◆ What you should do
Please repeat the lines of the material below exactly, starting with the one that contains "The height and width of the screenshot is (768, 1376)." and ending with the last.

◆ Extracted material
..............................
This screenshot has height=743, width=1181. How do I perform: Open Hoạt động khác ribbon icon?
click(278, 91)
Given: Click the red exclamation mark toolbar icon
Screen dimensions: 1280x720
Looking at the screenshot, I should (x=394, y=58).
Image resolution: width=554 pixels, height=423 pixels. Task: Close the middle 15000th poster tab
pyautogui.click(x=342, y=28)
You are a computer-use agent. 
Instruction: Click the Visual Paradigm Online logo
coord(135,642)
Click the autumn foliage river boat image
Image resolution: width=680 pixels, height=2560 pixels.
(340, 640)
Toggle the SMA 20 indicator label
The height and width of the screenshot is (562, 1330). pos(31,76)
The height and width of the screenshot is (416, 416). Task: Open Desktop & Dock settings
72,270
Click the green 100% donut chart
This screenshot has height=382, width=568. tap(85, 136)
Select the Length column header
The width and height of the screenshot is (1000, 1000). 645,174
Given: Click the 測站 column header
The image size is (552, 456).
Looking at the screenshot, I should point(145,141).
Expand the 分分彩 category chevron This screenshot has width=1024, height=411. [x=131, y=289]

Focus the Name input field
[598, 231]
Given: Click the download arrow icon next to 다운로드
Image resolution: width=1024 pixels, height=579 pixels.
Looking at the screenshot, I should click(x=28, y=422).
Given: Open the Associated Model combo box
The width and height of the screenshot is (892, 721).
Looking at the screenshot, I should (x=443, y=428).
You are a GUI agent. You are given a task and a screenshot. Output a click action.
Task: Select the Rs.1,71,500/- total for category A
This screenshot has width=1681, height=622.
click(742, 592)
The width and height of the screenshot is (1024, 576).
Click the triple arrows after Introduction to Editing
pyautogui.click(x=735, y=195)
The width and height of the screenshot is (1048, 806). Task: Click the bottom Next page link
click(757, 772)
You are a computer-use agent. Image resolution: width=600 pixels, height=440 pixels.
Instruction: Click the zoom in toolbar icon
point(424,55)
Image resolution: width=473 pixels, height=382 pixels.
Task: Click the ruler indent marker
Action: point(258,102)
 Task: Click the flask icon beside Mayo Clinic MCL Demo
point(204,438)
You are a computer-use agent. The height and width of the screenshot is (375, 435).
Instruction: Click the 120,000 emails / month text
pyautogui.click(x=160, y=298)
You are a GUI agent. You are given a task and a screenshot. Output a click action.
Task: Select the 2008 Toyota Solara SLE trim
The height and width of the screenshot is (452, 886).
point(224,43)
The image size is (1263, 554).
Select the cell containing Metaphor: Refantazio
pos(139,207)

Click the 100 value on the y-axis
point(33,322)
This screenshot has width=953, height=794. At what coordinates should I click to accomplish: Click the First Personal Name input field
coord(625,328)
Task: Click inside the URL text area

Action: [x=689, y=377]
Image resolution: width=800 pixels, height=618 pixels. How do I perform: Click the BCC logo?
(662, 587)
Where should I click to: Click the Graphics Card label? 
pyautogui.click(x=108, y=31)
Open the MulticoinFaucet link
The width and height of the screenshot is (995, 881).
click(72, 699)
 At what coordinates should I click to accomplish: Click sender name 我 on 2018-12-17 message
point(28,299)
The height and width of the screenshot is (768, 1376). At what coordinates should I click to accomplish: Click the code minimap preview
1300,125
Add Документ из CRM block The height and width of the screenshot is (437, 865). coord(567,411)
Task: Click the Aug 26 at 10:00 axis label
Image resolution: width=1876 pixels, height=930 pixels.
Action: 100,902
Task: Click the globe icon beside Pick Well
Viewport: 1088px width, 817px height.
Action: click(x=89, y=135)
..............................
◆ Output for this task
The height and width of the screenshot is (768, 1376). At what coordinates should I click to accomplish: Click the code minimap preview
1300,125
Add Документ из CRM block The height and width of the screenshot is (437, 865). coord(567,411)
Task: Click the Aug 26 at 10:00 axis label
Image resolution: width=1876 pixels, height=930 pixels.
Action: 100,902
Task: Click the globe icon beside Pick Well
Viewport: 1088px width, 817px height.
Action: click(x=89, y=135)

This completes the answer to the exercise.